Rwanda Plan is Lawful, High Court Rules

The government’s plans to deport asylum seekers to Rwanda are legal, according to the High Court.

The policy announced by then-home secretary Priti Patel, which she described as a “world-first agreement” with the east African nation in an attempt to deter migrants from crossing the Channel, was challenged.

The first deportation flight, scheduled to take off in June, was cancelled due to a slew of legal challenges to individual removals and the policy as a whole.

This morning, two judges at the Royal Courts of Justice issued decisions on the legal challenges to the policy.
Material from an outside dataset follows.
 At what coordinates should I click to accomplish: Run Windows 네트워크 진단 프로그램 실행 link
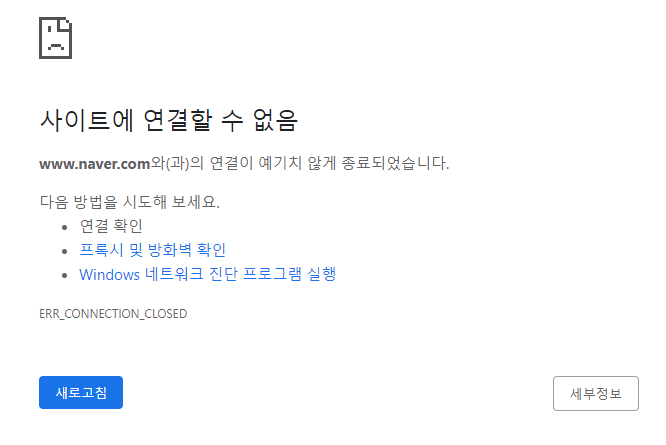tap(208, 274)

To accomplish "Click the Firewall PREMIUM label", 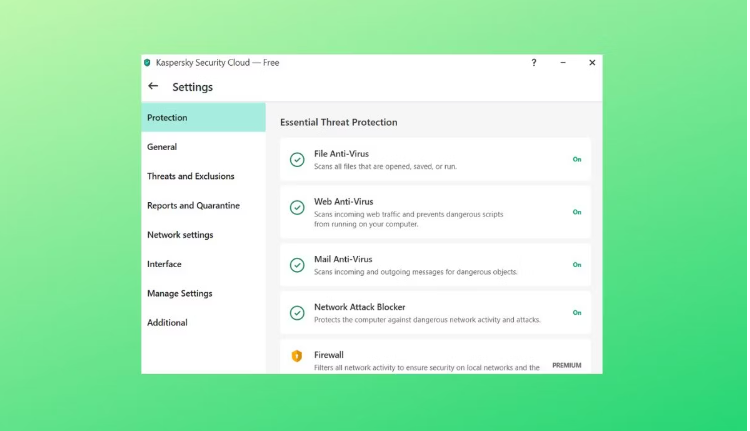I will (x=567, y=366).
At a five-day hearing in September, lawyers for several asylum seekers, along with the Public and Commercial Services union and charities Care4Calais and Detention Action, argued the plans are unlawful.

They told judges that Rwanda is a “authoritarian state” that “tortures and murders those it considers to be its opponents”.

The High Court in London also heard the Home Office had been told state agents have “regularly targeted” Rwandan refugees in other countries.

The United Nations High Commissioner for Refugees (UNHCR) intervened in the case, telling the court that Rwanda “lacks irreducible minimum components of an accessible, reliable, fair, and efficient asylum system,” and that the policy would put refugees at risk of violating the Refugee Convention.

Lord Justice Lewis stated in a summary of the ruling read aloud in court, “The court has concluded that it is lawful for the Government to make arrangements for relocating asylum seekers to Rwanda and for their asylum claims to be determined in Rwanda rather than the United Kingdom.”